Megakaryocytes Contribute To The Establishment Of The Bone Marrow Environment By Expressing Extracellular Matrix proteins

the bone marrow microenvironment consists of various types of cells and their secreted extracellular matrix components that surround capillary-venous sinusoids, and plays a key role in the regulation of hematopoiesis. In general, extracellular matrix components interact with each other to form a structural framework that supports tissue organization and positional cues that regulate cellular processes. Megakaryocytes are rare cells in the bone marrow and, besides platelet release, growing evidences attribute new functions to these cells in the generation and maintenance of the bone marrow cell niche. Recent evidences, by our group, demonstrated that megakaryocytes are involved in matrix deposition and remodeling, as demonstrated by their role in fibronectin fibrillogenesis and the expression of matrix cross-linking enzymes, such as factor XIIIa, essential in the dynamic of megakaryocyte-matrix component interactions. Interestingly, individual extracellular matrix components were demonstrated to play a role in the regulation of megakaryocytes development in vitro. Fibronectin was shown to regulate megakaryocyte maturation and proplatelet extension, while type III and type IV collagens were demonstrated to support proplatelet formation in vitro. In contrast, type I collagen is an important physiological inhibitor of platelet release in vitro. However, little is known about the exact localization as well as function of these matrix components in vivo.

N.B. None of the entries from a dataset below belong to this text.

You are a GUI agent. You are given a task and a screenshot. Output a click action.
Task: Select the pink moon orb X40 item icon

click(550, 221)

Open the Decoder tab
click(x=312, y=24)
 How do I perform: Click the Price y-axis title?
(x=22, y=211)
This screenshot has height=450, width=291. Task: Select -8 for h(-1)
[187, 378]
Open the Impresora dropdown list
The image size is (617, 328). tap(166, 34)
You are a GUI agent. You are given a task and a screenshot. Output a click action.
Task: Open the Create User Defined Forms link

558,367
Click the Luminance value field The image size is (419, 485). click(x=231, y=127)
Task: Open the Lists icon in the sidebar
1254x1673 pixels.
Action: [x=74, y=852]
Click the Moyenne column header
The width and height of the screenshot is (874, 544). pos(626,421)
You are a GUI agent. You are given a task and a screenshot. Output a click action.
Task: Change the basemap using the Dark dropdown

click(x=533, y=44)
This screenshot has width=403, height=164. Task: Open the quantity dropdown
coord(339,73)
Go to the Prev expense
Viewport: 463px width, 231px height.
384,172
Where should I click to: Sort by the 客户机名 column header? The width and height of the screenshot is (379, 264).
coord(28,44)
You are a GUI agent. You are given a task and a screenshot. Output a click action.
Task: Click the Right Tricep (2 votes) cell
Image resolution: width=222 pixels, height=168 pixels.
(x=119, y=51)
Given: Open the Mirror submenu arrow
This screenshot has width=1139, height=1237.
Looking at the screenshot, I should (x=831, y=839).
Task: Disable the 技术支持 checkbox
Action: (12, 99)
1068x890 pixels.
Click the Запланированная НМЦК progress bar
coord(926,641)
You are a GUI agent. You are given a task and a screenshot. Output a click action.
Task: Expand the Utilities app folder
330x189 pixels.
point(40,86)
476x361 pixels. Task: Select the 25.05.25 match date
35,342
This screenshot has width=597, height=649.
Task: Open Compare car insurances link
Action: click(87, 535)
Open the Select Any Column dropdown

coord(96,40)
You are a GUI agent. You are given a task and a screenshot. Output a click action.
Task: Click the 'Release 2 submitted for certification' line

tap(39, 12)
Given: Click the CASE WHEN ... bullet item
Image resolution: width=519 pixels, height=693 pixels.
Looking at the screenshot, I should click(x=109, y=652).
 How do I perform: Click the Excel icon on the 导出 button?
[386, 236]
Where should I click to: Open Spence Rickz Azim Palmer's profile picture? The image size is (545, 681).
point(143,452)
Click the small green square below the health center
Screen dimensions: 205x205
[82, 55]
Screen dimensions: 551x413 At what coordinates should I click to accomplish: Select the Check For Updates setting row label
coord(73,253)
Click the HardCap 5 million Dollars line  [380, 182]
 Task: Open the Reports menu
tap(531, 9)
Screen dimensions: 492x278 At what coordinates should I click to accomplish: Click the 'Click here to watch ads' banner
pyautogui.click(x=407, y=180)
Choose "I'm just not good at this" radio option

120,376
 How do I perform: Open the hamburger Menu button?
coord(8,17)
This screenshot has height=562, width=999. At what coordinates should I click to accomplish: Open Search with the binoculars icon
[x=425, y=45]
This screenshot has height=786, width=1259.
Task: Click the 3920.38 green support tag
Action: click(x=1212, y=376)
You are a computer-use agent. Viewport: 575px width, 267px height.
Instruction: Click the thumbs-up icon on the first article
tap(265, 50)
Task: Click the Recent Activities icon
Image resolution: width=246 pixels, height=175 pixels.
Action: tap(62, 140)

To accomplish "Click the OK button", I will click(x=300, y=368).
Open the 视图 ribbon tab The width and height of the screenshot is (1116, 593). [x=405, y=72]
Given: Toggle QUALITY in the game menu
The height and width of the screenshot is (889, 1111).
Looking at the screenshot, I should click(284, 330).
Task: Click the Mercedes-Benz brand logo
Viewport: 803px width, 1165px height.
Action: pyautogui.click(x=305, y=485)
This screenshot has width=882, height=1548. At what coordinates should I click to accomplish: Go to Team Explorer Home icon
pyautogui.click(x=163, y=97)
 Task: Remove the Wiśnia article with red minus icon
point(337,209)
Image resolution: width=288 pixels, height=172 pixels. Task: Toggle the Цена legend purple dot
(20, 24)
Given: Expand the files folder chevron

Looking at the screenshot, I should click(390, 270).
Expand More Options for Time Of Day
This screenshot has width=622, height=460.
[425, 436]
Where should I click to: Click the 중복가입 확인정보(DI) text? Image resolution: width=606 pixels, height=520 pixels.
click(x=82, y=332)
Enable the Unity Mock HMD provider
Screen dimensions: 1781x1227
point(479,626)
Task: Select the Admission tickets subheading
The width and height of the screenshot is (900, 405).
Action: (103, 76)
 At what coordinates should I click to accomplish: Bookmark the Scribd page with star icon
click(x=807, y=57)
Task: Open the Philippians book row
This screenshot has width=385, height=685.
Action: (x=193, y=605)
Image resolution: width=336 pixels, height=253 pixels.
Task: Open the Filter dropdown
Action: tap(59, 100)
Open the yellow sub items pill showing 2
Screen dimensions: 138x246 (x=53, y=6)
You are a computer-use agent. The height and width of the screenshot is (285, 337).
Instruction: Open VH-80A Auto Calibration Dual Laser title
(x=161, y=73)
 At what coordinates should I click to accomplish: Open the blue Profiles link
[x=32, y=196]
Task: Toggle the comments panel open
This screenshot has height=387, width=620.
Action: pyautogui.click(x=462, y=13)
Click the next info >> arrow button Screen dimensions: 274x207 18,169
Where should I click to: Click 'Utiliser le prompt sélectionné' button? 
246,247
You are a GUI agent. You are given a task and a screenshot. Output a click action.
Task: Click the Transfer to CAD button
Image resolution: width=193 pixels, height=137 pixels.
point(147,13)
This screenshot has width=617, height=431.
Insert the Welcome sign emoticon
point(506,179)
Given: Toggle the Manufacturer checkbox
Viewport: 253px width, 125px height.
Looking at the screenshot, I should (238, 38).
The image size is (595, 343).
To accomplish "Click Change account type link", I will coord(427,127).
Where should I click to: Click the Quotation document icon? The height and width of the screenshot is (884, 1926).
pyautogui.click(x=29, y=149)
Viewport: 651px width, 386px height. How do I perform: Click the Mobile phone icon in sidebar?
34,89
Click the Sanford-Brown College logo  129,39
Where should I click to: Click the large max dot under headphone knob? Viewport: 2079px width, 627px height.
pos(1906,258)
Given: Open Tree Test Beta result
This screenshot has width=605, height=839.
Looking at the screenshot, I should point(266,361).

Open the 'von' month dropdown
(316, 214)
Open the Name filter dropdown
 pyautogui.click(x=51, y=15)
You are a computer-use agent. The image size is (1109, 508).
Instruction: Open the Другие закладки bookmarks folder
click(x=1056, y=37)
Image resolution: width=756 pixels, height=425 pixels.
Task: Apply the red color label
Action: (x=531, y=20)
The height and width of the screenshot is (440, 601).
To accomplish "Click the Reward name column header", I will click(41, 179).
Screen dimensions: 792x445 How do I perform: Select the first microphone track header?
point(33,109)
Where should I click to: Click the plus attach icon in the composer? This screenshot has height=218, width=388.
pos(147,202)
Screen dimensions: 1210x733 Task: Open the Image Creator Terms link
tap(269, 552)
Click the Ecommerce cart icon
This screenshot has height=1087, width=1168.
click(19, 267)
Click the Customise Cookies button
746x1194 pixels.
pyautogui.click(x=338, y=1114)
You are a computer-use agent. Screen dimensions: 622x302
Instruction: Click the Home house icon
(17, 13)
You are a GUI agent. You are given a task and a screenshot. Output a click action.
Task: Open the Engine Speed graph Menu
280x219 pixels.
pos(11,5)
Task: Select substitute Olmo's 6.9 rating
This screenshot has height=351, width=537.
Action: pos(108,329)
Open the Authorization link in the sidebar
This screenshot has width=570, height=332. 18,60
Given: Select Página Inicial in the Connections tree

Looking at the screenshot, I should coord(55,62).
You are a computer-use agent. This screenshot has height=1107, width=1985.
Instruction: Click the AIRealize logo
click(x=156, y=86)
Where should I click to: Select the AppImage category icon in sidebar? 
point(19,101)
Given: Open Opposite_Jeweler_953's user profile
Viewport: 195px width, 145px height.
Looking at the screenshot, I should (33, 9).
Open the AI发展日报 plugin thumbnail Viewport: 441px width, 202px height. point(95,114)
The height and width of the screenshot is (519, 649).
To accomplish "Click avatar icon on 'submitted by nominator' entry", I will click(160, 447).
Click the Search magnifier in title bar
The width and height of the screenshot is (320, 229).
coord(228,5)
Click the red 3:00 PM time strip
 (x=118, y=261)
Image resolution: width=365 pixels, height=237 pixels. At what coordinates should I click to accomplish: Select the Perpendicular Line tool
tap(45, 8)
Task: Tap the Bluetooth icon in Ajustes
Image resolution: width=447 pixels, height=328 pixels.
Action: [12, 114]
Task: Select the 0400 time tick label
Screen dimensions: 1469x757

in this work we have analyzed the spatial distribution of megakaryocytes and extracellular matrix components by immunofluorescence in murine femur sections. We found that megakaryocytes were predominantly located in the femur diaphysis with only 20% of megakaryocytes within 50μm from the endosteal surface and more than 80% of megakaryocytes located less than 50 μm from a sinusoid. Correlation between megakaryocyte distance from sinusoids and dimension suggested a gradient of maturing megakaryocytes towards the vascular niche. Next, we deciphered bone marrow extracellular matrix component composition by western blotting and mapped the location in situ of different collagens (I, III, IV, VI) and glycoproteins (fibronectin, laminin). We found that all these proteins were differently located in the endosteal and sinusoidal districts supporting the concept that regulation of hemopoiesis, in the bone marrow, may also depend from matrix distribution. Further, we showed, for the first time, that megakaryocytes were surrounded by a pericellular matrix mainly composed of fibronectin, laminin and type IV collagen. Interestingly, these three proteins were also demonstrated to promote thrombopoietin-dependent megakaryocyte differentiation in in vitro cultures of bone marrow hemopoietic progenitor cells. Finally, fibronectin, laminin and type IV collagen were also demonstrated to be expressed and synthesized by differentiated megakaryocytes in vitro as demonstrated by PCR and western blotting analysis. Most importantly, megakaryocyte expression of these extracellular matrix components was up-regulated in vivo during bone marrow reconstitution upon drug induced myelosuppression and, at a lesser extent, thrombocytopenia.

all together these results suggested that megakaryocytes are important extracellular matrix component-producing bone marrow cells and that released extracellular matrix components support megakaryopoiesis and concur to the generation of bone marrow niches.

No relevant conflicts of interest to declare.